夕日を滲ませた雑踏は私をもっと独りにします。気付くと貴方といつも待ち合わせた喫茶店の片隅に座っていました。
奈良から東京に出たての私は友達に誘われるまま、貴方の写真展「海兵隊について」を見ました。歴史や政治的なことは解らなかったけれど、兵士たちの瞳に惹かれました。
少年兵士のキラキラ光る目、老兵士の濡れて光る目が、私の中にある目と重なり合ったのかもしれません。
次の日どうしても、もう一度兵士の瞳に逢いたくてそっと見に行き、貴方に見つかり何故かうろたえた私が思い出されます。
最初のデートで半年後に仕事の為二年間スペインに行くと聞かされ、私は顔を上げることができませんでした。

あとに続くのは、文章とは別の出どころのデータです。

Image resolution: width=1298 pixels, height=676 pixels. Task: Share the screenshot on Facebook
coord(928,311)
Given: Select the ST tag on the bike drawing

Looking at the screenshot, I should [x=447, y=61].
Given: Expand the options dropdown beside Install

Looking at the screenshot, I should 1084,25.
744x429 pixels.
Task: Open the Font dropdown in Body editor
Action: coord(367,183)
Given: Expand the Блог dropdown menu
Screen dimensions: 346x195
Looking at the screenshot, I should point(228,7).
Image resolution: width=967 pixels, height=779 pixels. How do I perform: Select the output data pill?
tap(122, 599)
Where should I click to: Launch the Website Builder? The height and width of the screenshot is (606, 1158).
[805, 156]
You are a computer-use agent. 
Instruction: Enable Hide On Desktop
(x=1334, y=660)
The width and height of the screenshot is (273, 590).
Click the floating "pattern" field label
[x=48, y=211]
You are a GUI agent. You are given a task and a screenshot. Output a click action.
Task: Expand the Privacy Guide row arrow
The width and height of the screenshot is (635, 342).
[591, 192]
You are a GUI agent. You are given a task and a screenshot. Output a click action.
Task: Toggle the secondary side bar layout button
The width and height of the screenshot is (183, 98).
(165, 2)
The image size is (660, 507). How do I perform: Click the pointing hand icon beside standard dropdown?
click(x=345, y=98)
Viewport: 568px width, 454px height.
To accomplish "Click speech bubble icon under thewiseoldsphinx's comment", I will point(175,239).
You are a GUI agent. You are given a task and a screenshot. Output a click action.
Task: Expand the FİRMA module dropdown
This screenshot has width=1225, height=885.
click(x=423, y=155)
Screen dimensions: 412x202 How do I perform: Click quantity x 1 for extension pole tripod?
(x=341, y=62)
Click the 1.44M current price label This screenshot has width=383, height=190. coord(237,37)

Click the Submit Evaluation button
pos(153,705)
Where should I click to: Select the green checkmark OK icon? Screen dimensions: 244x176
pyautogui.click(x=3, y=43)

時間のある限り逢いました。
身振りよく貴方は「ニカラグアの荒野で小屋の中に入ったら、一面大トカゲが張り付いていて慌てて逃げ出した」ことなどをお酒を呑みながら話し、笑わせてくれました。
スペインからの手紙で、地下鉄の中で君とそっくりな女の人に出逢い、どきりとし感動しましたとの言葉に、ただただ嬉しく何度も読み返しました。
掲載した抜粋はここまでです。